Update: A few small retailers have inadvertently leaked details of Family Pack and Anytime Upgrade pricing. See my follow-up here: Windows 7 Family Pack, Anytime Upgrade prices leak
In two recent posts (Windows 7 versus Snow Leopard: How much do upgrades really cost? and Do you need more than Windows 7 Home Premium?), I took a closer look at the differences between Windows 7 editions and their counterparts from Apple. In the Talkback section of both posts, several commenters noted that Microsoft is still far behind its archrival in Cupertino. Until Microsoft comes out with a Family Pack license, they say, Apple will continue to have the upper hand.
Well, maybe the wait is over.
Thanks to a tip from Kristan Kenney, I took a close look at the agreements embedded in the License folder of the latest leaked builds of Windows 7. This is no longer a beta license agreement and is presumably very close to the final agreement that customers will accept. The agreements for retail copies of Windows 7 Home Premium contain this eye-opening clause:
If you can't read the screen shot, here's the relevant section: "If you are a 'Qualified Family Pack User', you may install one copy of the software marked as 'Family Pack' on three computers in your household for use by people who reside there." (And a proofreading note to Microsoft Legal: Fix the typo in the last sentence of that clause before RTM.)
When I first wrote about Windows 7 pricing last month, I speculated that Microsoft was likely to have a program like this up its sleeve:
What else can we expect to see? Back in early 2007, Microsoft offered a so-called Family Discount for Windows Vista, which allowed anyone with a Vista Ultimate license to purchase two Home Premium upgrades for $49.99 each. I expect to see an improved version of the Family Discount this time around.

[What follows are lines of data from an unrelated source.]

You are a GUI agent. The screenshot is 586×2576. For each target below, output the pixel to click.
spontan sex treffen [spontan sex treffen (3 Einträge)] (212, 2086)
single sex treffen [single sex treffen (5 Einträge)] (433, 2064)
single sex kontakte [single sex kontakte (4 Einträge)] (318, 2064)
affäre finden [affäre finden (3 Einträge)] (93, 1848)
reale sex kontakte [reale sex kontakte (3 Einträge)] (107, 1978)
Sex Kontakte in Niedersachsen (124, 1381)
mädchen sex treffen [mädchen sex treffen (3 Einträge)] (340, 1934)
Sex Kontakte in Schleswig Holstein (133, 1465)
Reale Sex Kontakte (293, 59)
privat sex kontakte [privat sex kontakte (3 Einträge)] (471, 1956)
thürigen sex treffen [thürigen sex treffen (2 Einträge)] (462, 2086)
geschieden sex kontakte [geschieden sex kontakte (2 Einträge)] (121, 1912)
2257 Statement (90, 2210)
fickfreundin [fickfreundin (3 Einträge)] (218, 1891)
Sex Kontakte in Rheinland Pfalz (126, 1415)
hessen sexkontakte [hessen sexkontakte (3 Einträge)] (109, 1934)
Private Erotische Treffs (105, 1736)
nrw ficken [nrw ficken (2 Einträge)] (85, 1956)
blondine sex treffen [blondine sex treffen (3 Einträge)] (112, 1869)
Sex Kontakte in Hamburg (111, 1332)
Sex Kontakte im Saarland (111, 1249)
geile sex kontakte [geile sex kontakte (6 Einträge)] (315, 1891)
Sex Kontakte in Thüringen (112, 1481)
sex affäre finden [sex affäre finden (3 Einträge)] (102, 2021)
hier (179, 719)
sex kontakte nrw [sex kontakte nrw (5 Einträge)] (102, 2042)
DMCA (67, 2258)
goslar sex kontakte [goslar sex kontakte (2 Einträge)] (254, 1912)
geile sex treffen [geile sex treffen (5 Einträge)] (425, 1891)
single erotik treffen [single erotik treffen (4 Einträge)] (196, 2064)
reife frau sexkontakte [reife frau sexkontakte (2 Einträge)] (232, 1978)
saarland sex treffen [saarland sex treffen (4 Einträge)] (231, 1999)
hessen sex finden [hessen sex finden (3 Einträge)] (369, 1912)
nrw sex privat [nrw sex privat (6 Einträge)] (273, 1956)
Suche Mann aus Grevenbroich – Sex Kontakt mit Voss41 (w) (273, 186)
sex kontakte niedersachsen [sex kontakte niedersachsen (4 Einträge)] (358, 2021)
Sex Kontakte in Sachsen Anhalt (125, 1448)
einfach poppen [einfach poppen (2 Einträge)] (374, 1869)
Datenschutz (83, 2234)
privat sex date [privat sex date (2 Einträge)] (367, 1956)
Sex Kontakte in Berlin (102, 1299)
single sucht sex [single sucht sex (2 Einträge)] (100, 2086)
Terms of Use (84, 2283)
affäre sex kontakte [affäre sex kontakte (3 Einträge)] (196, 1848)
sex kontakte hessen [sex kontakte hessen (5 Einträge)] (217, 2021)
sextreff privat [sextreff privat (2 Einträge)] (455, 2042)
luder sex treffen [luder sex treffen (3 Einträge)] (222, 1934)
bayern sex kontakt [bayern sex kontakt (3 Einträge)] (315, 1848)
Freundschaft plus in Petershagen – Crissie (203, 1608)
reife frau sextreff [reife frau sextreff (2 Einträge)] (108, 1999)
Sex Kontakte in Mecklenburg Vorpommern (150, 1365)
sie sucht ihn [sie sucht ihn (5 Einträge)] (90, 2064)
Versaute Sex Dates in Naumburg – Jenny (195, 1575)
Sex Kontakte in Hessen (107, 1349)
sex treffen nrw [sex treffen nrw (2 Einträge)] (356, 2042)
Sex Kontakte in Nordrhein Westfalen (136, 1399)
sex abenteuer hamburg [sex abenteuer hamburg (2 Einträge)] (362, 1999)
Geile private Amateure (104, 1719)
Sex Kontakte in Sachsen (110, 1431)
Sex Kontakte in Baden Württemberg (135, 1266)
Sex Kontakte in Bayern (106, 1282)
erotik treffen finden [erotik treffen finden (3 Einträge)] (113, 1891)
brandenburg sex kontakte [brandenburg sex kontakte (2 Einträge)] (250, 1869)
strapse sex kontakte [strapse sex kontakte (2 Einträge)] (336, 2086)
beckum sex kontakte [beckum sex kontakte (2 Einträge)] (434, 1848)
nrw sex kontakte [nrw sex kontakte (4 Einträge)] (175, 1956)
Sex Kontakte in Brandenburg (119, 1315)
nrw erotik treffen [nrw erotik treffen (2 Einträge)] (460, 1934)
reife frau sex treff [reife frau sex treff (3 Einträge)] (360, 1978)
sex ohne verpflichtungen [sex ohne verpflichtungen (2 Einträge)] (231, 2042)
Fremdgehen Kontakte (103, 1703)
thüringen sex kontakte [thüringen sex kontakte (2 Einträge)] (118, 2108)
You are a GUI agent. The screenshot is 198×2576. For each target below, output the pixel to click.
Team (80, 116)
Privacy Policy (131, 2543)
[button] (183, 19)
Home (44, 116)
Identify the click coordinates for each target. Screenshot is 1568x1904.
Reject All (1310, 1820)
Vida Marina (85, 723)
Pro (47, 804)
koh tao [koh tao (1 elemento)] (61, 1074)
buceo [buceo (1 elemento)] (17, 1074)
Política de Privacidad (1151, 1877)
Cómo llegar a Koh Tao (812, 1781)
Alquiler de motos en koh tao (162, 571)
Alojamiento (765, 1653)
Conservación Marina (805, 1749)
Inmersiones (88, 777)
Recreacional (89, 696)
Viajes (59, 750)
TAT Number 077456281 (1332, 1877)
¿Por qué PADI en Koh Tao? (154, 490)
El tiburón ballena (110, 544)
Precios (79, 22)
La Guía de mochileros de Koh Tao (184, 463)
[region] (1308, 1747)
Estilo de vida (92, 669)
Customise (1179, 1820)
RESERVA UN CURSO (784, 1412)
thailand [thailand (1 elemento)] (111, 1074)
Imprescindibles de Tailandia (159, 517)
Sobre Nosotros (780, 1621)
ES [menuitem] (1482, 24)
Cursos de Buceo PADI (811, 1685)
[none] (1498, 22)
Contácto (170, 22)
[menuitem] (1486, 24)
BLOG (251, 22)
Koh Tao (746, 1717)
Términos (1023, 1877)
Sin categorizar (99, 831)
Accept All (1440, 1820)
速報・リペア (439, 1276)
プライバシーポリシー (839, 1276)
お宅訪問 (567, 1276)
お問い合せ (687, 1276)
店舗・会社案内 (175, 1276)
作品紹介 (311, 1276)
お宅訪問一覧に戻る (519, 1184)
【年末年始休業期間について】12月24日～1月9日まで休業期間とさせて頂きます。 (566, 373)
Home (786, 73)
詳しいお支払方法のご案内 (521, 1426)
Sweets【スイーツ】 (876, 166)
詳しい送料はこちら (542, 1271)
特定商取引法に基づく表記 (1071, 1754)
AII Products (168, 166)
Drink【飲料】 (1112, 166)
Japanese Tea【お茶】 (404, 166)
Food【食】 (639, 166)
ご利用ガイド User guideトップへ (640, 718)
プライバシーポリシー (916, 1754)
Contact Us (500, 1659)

If Microsoft wanted to aim directly at its archrival Apple, it could sell three Home Premium upgrade licenses (to be used only in a single home) for $199 or less.
I'm going to go out on a limb and predict that Microsoft prices the Family Pack at $189, which is $10 less than Apple's Family Pack (although Apple's license is good for five Macs in a single household).
By the way, these same terms are also contained in the license agreement for Windows 7 Home Premium E (the one sold in Europe, sans Internet Explorer), as well as the N, K, and KN Home Premium versions, which are also deliberately gutted of one or more features to satisfy antitrust authorities. The Family Pack language is not included in the license agreement for any other Windows 7 edition.
Just as with Apple's Family Pack license (PDF), the deal will apparently be restricted to users in a single household and is not available for business users. Apple's agreement specifically says: "The Family Pack License does not extend to business or commercial users." No such clause is in the Windows 7 license agreement, but it's probably contained in the definition of a "Qualified Family Pack User," which is referred to in a link that isn't yet live.
In some respects, this is an extension of Microsoft's licensing efforts with Office 2007 Home and Student edition, which is licensed for use (PDF) on up to three computers in a single household. In that case, the product carried this restriction: "The software is not licensed for use in any commercial, non-profit, or revenue-generating business activities."
Update: My colleague Mary-Jo Foley asks some interesting questions about the the Vista predecessor:
Microsoft ended up offering a Family Pack for Vista, but wouldn’t confirm its existence until just before the worldwide launch of Vista in January 2007. The company made the Vista Family Pack available to users who bought Vista Ultimate at retail. (But Microsoft may have phased out the Family Pack offer, as it no longer shows up when searching the Windows site.)
I've mentioned that offer several times in the past few years. There are some very big differences between that deal (which was called the Windows Vista Family Discount) and the one that appears to be on its way for Windows 7. As the original press release (linked above) made clear, the Vista Family Discount was a "limited-time offer for customers who buy retail copies of Windows Vista Ultimate." In other words, it was a temporary discount on products that were otherwise licensed according to standard terms.
Also in that announcement was the news that it was a limited promotion that ran from January 30 through June 30, 2007. This deal, on the other hand, is actually named in the license agreement, which strongly suggests that it is a permanent addition to the list of retail packages and not a temporary promotion.
What price would you pay for a three-pack of Home Premium licenses?
Update, Noon Pacific time: Reached for comment, a Microsoft spokesperson says only, "We will continue to work with our partners and expect to have other great offers in the future as we lead up to and beyond general availability. We have nothing to announce at this time."